Alors que le gouvernement est déjà sous le coup de deux recours en matière climatique – devant le Conseil d’Etat et le tribunal administratif de Paris – et que l’Etat a été condamné pour « carences fautives » dans la lutte contre le réchauffement climatique dans le procès de l’« affaire du siècle », « le gouvernement continue de prendre des actions totalement insuffisantes au regard de la crise climatique, déplore Pierre Larrouturou. Sanctionner l’Etat reste très impersonnel, et la menace de quelques millions d’euros d’amende ne suffit pas. Il faut maintenant viser les ministres pour les mettre face à leurs responsabilités personnelles ».

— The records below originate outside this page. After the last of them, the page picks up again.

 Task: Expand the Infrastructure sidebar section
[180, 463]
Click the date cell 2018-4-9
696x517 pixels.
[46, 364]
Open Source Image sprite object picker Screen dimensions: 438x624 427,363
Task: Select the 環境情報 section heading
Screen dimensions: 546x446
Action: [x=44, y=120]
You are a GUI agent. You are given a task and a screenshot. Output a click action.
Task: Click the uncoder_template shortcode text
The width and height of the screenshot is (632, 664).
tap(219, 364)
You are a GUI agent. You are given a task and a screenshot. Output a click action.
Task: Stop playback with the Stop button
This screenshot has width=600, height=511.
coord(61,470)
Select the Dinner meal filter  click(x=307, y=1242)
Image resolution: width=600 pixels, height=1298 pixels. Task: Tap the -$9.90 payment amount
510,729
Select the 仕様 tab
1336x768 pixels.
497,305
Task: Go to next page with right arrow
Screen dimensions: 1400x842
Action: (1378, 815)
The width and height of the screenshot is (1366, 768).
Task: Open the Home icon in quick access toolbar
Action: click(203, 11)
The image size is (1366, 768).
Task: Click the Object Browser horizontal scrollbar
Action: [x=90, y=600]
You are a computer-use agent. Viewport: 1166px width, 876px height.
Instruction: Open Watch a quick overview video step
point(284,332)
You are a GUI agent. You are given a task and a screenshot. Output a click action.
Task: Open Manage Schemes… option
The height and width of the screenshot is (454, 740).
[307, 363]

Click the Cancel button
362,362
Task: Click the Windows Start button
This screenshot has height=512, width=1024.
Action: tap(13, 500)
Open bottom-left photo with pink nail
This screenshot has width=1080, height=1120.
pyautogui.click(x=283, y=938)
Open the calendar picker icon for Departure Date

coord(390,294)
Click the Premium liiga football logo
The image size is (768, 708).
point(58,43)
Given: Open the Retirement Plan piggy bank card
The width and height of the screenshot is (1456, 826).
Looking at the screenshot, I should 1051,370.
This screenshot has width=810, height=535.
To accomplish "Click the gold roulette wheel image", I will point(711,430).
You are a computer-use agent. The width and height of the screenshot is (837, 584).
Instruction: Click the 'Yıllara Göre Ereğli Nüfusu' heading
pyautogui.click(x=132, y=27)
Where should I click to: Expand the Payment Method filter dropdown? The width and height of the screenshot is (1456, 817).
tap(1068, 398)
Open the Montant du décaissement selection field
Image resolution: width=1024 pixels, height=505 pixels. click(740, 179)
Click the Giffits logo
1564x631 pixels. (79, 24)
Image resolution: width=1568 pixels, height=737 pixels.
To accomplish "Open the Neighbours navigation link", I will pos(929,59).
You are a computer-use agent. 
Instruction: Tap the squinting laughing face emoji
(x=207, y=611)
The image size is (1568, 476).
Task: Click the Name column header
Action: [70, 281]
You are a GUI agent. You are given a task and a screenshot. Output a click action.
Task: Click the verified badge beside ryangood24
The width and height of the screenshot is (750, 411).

Dans cette nouvelle plainte, longue de 70 pages, les plaignants ont d’abord tenté de caractériser l’existence d’un « sinistre de nature à créer un danger pour la sécurité des personnes », en montrant par exemple que le réchauffement climatique augmente la mortalité liée aux canicules et qu’il menace la production agricole, et donc l’accès à l’alimentation. Ils ont ensuite voulu prouver « l’abstention volontaire de combattre » le changement climatique de la part des cinq ministres. « Le sinistre était antérieur à leur entrée en fonctions, mais ils n’ont pas pris les mesures nécessaires pour le stopper et en éviter l’aggravation », argumente Julie Gonidec, l’avocate des plaignants, inscrite au barreau de Paris.